--- SOURCE INFORMATION ---

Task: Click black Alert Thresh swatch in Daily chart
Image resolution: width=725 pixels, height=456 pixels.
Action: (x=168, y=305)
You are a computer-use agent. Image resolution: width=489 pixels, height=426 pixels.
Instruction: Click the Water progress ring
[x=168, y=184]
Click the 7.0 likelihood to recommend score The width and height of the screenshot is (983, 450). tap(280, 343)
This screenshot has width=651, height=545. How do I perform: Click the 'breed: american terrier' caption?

---
--- SOURCE INFORMATION ---

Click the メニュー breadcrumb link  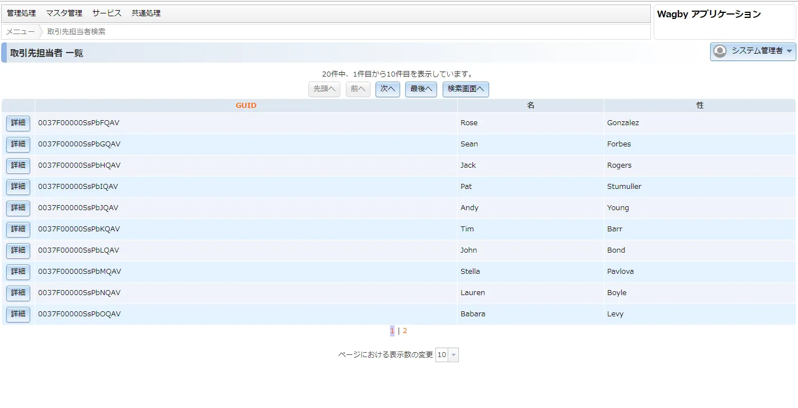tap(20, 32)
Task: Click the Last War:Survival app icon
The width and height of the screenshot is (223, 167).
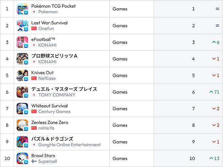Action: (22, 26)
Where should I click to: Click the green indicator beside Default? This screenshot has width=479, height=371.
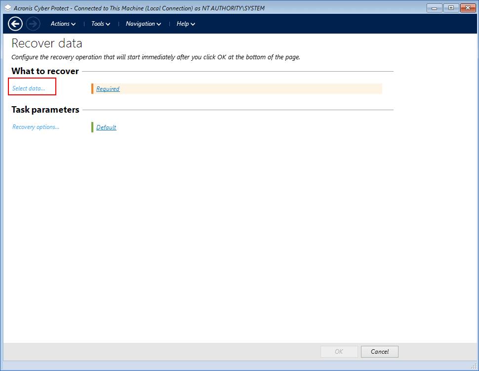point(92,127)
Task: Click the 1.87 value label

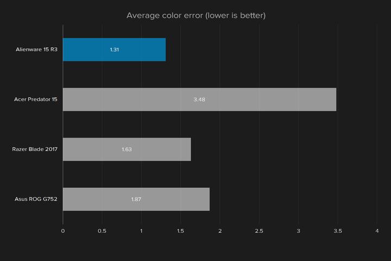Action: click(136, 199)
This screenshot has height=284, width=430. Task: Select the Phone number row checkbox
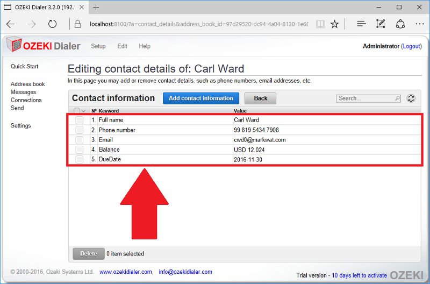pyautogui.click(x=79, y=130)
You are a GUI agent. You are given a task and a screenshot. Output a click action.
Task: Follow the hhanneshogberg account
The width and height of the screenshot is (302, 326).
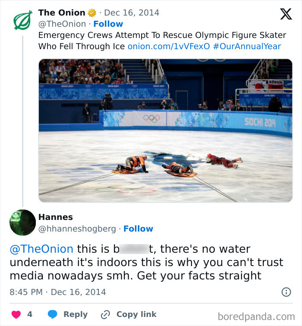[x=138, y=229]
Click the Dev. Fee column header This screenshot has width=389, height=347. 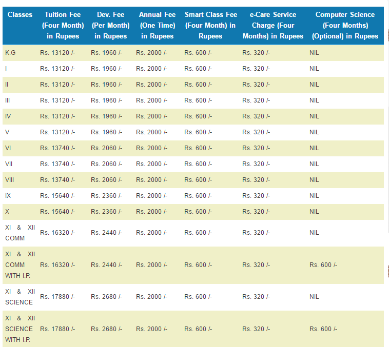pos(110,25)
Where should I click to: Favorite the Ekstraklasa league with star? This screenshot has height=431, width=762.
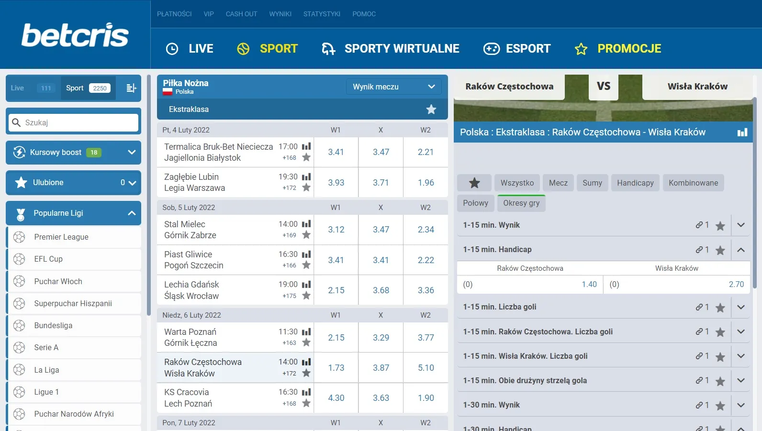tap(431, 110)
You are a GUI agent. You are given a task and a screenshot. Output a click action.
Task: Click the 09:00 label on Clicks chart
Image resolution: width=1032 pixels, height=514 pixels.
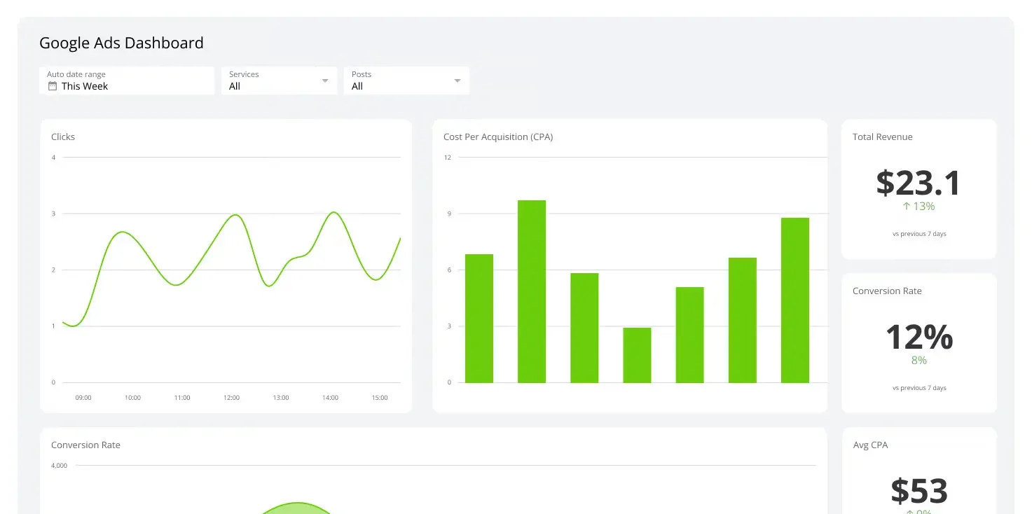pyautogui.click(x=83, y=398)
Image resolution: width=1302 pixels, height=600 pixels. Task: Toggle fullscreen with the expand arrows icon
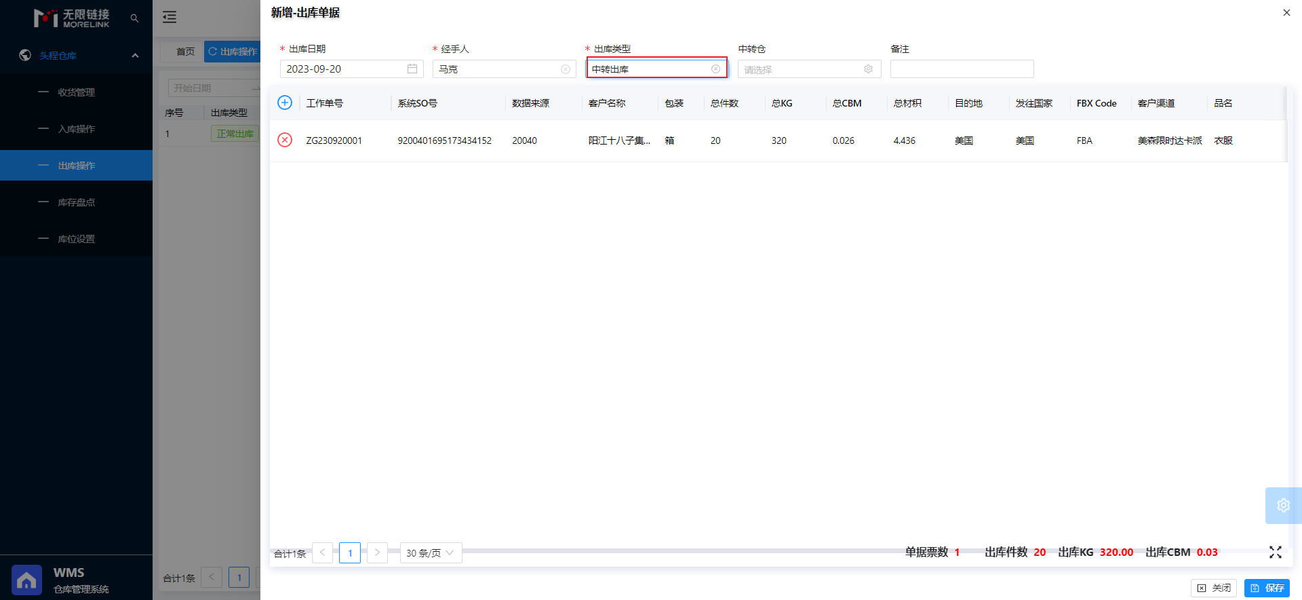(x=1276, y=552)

---

WORK TO COMPLETE: From the records above, give again exactly the lines running from the line with "Task: Click black" to the line with "Click the 7.0", inclusive.

ANSWER BOX:
Task: Click black Alert Thresh swatch in Daily chart
Image resolution: width=725 pixels, height=456 pixels.
Action: (x=168, y=305)
You are a computer-use agent. Image resolution: width=489 pixels, height=426 pixels.
Instruction: Click the Water progress ring
[x=168, y=184]
Click the 7.0 likelihood to recommend score The width and height of the screenshot is (983, 450). tap(280, 343)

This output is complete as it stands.